Steffi Graf shares a smile with Pacific Palisades sisters Morgan (left) and Kylie Greenwald at an Eaturna tennis clinic July 31 in Santa Monica. Photo: Shelley Greenwald
Steffi Graf shares a smile with Pacific Palisades sisters Morgan (left) and Kylie Greenwald at an Eaturna tennis clinic July 31 in Santa Monica. Photo: Shelley Greenwald

Every aspiring young tennis player dreams of one day playing at Wimbledon or the U.S. Open. On July 31, however, over 100 kids got to experience the next best thrill–hitting with tennis greats Andre Agassi and Steffi Graf at the Yahoo! Center in Santa Monica. The clinic was sponsored by Eaturna, a new healthy grab-and-go food line, and several Pacific Palisades players were among those who spent an hour on court with two of the sport’s most recognizable superstars. The couple’s message was simple: in the game of life, what you eat is just as important as how well you hit a forehand. “Of course we love the game of tennis but we also love kids because they are our future,” Agassi said. “The most important things you can do to stay fit are diet and exercise.” Among the local kids who traded groundstrokes with the pros were Nick Itkian, an 8-year-old who trains at the PTC, 15-year-old Palisades High student Shadi Amirieh and Highlands 12-year-olds Thomas and Elizabeth Ryan, both of whom play at the Palisades Tennis Center. “I use to watch Andre a lot on TV so to be able to play with him is cool,” David said. “I just remember Steffi being very good.” Agassi and Graf have combined to win 30 Grand Slam singles titles in their Hall of Fame careers. They married in 2001 and have two children, son Jayden Gil and daughter Jaz Elle.

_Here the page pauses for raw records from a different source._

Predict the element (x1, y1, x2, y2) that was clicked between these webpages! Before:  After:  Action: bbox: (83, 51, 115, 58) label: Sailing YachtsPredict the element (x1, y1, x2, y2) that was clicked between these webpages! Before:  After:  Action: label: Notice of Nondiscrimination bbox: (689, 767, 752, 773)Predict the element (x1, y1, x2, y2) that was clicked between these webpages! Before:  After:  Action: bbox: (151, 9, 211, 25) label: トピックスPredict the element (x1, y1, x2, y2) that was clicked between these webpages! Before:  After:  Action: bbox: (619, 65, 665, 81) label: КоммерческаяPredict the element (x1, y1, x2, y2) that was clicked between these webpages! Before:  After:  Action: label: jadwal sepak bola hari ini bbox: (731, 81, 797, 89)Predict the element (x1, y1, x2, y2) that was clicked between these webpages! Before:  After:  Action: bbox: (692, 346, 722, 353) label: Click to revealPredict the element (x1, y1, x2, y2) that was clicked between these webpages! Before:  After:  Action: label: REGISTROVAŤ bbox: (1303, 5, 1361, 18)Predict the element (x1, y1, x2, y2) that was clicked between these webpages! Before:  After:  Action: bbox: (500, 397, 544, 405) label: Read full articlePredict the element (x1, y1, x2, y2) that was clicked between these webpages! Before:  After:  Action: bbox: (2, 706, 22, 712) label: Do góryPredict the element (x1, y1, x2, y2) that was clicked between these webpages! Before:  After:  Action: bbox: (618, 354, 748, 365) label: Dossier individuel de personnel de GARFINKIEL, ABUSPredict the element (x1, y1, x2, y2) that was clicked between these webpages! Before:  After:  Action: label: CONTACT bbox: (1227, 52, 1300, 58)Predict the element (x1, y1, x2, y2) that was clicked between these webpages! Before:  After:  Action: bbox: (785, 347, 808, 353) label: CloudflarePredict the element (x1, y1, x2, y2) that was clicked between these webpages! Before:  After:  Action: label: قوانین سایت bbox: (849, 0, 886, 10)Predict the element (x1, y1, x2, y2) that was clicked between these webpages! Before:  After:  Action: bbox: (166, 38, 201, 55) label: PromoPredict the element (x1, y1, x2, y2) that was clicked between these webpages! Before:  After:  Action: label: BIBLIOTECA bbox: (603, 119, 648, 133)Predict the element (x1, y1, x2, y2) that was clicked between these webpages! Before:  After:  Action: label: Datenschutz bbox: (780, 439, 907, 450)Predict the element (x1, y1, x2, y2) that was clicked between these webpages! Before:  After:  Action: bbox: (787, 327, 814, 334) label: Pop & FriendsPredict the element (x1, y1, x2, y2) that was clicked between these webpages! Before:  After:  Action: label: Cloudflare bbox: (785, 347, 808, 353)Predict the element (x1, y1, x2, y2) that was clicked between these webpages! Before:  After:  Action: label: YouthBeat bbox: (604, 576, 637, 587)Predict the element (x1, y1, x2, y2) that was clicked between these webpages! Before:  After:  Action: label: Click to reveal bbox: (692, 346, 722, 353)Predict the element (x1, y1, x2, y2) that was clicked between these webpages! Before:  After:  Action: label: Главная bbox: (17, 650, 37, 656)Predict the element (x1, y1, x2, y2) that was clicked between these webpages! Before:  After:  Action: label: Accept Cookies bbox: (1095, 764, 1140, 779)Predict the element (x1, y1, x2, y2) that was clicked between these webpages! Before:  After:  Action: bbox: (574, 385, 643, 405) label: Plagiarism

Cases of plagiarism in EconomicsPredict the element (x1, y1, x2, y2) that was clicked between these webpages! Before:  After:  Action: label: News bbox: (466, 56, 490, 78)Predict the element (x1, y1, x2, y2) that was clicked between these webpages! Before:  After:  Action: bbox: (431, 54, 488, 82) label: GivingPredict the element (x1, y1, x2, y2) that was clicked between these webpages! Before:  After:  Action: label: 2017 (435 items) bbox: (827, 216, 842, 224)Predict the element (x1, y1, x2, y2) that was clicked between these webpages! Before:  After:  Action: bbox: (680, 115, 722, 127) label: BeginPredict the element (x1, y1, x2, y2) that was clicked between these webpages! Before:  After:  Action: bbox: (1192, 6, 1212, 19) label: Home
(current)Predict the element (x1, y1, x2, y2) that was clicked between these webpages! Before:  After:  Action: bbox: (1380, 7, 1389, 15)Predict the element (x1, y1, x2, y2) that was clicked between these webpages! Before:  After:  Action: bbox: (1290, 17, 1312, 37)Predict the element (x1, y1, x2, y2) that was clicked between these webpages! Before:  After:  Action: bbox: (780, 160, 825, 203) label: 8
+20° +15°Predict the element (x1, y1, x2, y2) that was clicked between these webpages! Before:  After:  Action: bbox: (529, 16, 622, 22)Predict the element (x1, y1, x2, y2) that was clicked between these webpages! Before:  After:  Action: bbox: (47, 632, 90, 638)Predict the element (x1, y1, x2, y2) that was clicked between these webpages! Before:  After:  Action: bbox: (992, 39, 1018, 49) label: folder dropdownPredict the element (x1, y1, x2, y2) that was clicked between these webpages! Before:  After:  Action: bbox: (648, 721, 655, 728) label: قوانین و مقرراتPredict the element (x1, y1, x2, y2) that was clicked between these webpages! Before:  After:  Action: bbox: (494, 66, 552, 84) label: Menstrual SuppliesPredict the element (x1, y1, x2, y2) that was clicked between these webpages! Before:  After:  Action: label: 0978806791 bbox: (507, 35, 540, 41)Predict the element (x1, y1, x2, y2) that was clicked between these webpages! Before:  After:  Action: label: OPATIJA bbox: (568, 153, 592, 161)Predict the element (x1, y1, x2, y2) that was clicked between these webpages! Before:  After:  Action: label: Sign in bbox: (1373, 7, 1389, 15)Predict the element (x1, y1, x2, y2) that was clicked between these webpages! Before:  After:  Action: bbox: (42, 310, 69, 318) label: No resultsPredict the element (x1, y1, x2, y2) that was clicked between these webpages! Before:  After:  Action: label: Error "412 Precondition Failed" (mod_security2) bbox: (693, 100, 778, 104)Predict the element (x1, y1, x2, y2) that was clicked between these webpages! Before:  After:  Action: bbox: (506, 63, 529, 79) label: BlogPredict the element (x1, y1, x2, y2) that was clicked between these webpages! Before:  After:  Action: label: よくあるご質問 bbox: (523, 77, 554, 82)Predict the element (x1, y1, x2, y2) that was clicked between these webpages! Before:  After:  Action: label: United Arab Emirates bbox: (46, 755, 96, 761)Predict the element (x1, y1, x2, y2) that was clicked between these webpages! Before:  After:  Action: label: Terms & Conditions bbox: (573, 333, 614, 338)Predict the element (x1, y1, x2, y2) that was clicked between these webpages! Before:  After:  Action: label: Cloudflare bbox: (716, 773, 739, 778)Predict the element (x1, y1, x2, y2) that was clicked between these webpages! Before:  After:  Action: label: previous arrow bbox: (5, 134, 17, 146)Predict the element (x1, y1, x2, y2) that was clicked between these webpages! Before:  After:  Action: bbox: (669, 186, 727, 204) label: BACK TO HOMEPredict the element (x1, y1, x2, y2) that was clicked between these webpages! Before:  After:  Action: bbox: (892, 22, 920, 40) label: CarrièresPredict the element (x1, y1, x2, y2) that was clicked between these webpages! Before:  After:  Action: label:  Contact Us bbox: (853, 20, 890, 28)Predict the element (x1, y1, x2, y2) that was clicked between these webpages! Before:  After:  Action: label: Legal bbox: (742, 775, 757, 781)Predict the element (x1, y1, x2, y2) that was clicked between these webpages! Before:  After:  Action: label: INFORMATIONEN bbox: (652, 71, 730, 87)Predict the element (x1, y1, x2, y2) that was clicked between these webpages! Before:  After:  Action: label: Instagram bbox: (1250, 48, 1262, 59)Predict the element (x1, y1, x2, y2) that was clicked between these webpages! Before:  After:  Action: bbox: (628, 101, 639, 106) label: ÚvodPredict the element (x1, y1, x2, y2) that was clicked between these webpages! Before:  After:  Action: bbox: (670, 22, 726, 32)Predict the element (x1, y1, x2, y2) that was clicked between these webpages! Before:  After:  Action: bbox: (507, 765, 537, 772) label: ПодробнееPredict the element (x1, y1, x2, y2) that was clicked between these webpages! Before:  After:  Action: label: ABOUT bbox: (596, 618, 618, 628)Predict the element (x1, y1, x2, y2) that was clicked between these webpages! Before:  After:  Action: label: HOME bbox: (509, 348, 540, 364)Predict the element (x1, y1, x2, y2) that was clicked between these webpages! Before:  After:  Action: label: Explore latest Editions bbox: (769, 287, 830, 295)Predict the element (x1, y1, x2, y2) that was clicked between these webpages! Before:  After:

Riviera Hosts Husband-Wife Event

Palisadians Barbara and John Leonard were third in the 140 age division. Photo courtesy of Pam Austin
Palisadians Barbara and John Leonard were third in the 140 age division. Photo courtesy of Pam Austin

For the second year in a row, Riviera Tennis Club hosted the USTA Combined Age National Hardcourt Husband & Wife Championships last Wednesday through Sunday and several local duos participated in one of three age divisions: 100, 120 and 140. Pacific Palisades pairs Claudia Kahn and Anthony Foux, Mani and Noushin Morshed, Sue and Bob Blakely and Dede and Jerry Swartz played, along with Barbara and John Leonard, who won bronze balls in the 140 age division. The Leonards are Riviera members and longtime Palisadians. Barbara plays in the Westside Ladies League, having just captained Riviera to the A-1 Division title. Sybil and John Totten of Studio City won the 140 division while their son and daughter-in-law won the consolation draw in the 100s. Hilary Hilton Marold and her husband Charlie played two divisions, winning the 120. Hilton grew up in the Palisades, playing tennis at Riviera and paddle Tennis at the Beach Club. The Marolds, who now live in Corpus Christi, Texas, came into the tournament unseeded. In the combined 100 age group, Ann and Andrew Stanley of Lake Sherwood took the gold, Hilton and Marold won the silver and Sue & Todd Sprague of San Diego took the bronze.